## THE DATA
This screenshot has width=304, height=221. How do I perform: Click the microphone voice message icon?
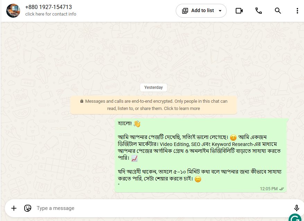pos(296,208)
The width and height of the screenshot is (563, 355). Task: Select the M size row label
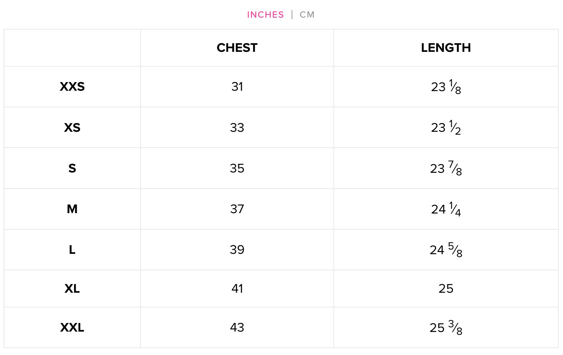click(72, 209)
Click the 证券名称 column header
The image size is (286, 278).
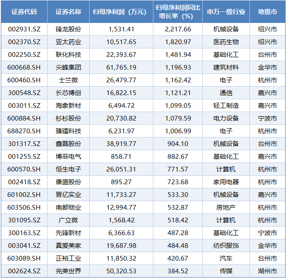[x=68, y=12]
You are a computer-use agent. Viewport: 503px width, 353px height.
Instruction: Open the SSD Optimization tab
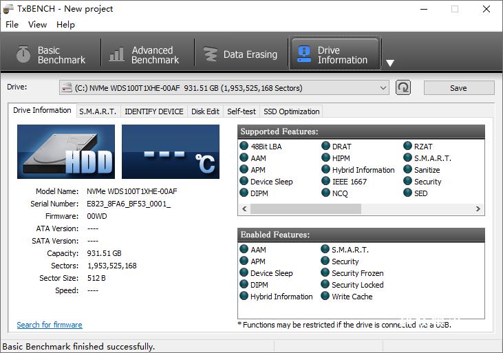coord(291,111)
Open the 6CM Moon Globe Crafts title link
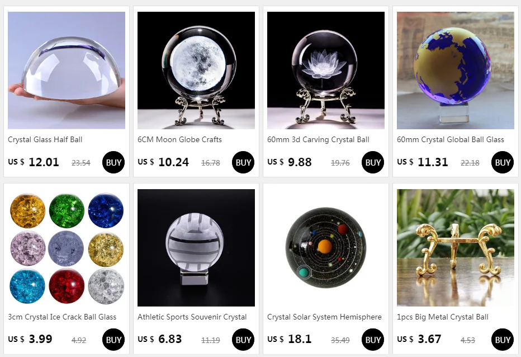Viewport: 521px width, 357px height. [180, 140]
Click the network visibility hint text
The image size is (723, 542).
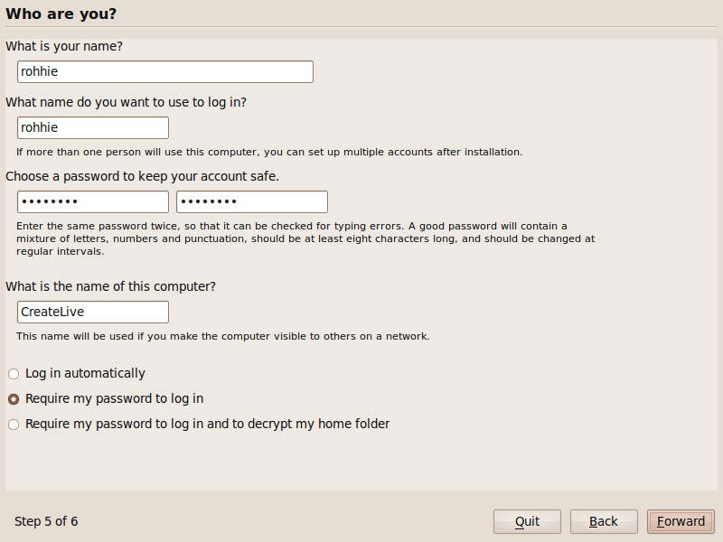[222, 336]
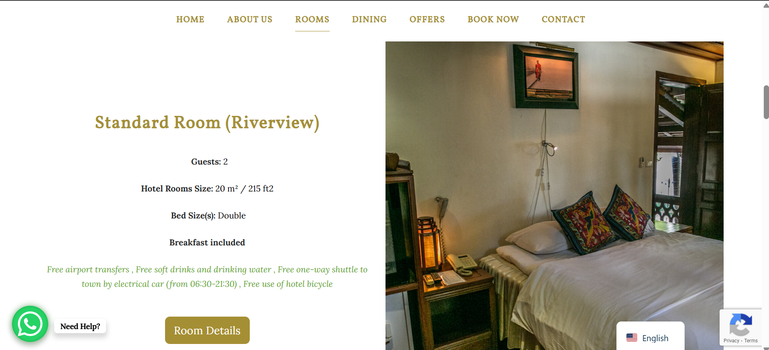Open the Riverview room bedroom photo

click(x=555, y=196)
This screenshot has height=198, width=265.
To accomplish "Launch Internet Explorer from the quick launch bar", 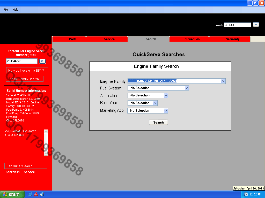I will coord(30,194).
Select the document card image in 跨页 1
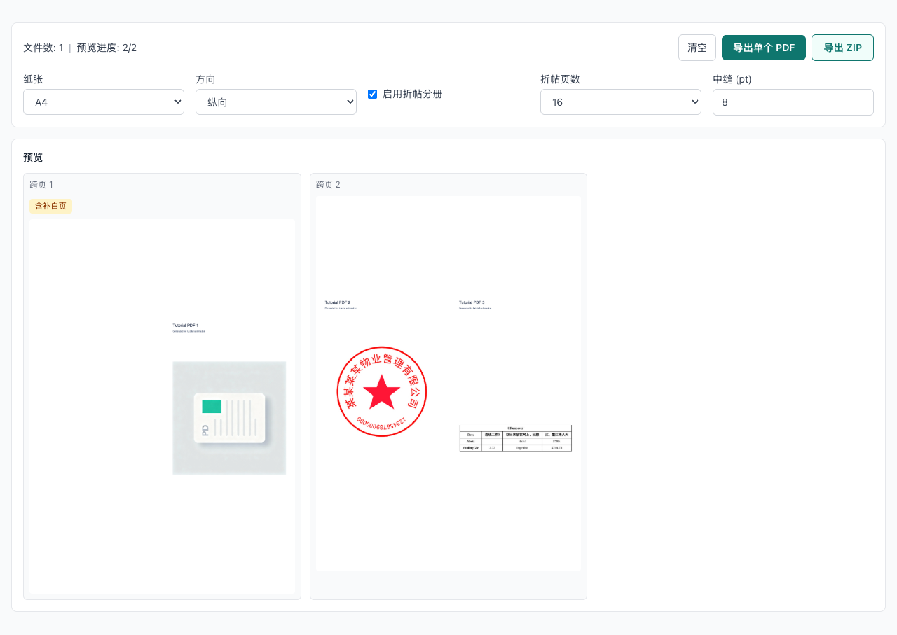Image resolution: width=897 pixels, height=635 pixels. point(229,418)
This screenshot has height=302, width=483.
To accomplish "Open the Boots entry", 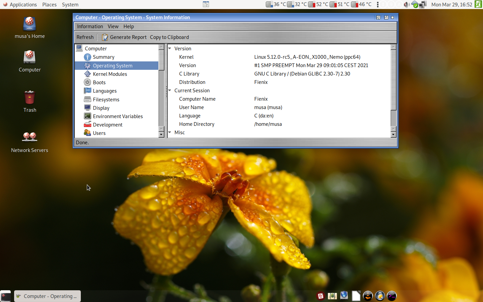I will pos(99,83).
==
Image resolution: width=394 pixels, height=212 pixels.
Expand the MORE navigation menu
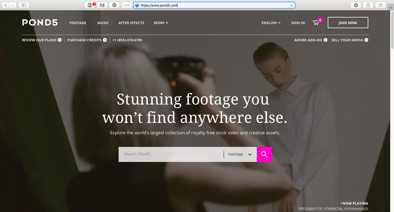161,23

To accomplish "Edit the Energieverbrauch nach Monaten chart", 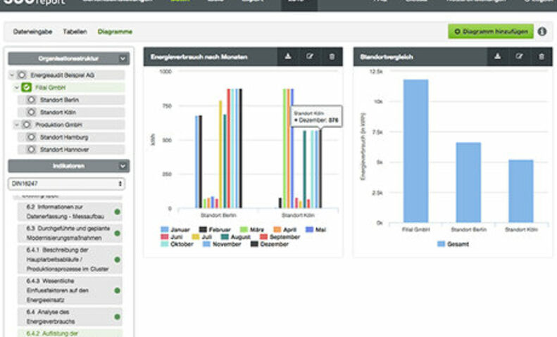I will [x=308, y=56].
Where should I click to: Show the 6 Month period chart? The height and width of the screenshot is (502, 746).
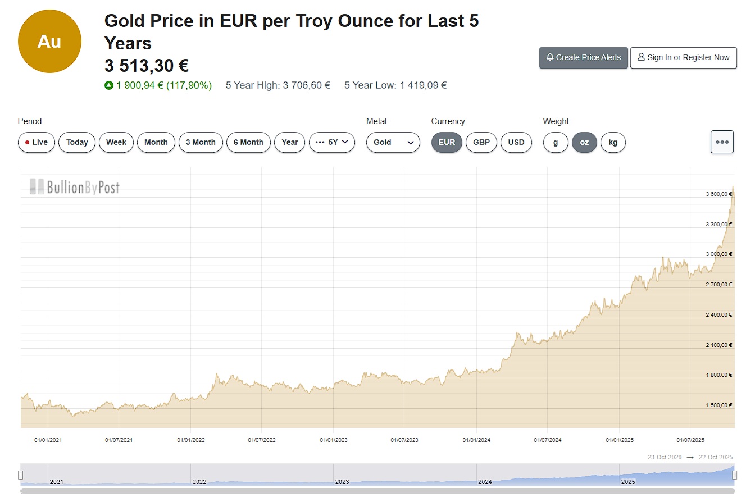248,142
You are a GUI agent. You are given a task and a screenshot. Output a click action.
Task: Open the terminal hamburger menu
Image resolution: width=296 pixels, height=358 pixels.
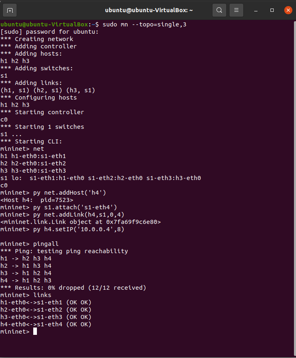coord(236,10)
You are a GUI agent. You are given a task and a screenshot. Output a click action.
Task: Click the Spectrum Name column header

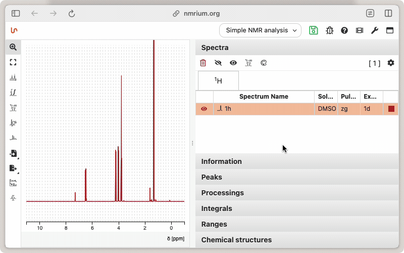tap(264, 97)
---
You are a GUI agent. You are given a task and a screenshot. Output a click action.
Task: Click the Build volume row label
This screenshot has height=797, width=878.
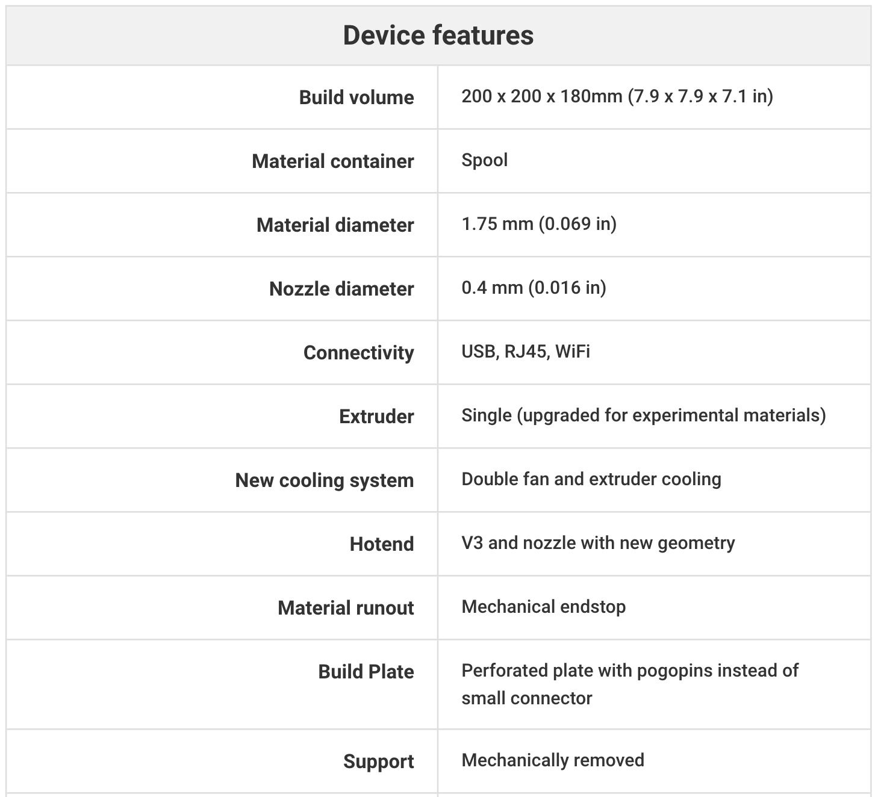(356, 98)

## PROBLEM DETAILS
Look above for the line with "This screenshot has width=304, height=221."; quote it and every line after it, stopping after the line with "Click the 证券名称 column header", exactly, with nothing added and without pictures.

## WRITTEN ANSWER
This screenshot has width=304, height=221. How do I perform: Click the microphone voice message icon?
pos(296,208)
The width and height of the screenshot is (563, 355). Task: Select the M size row label
click(72, 209)
Click the 证券名称 column header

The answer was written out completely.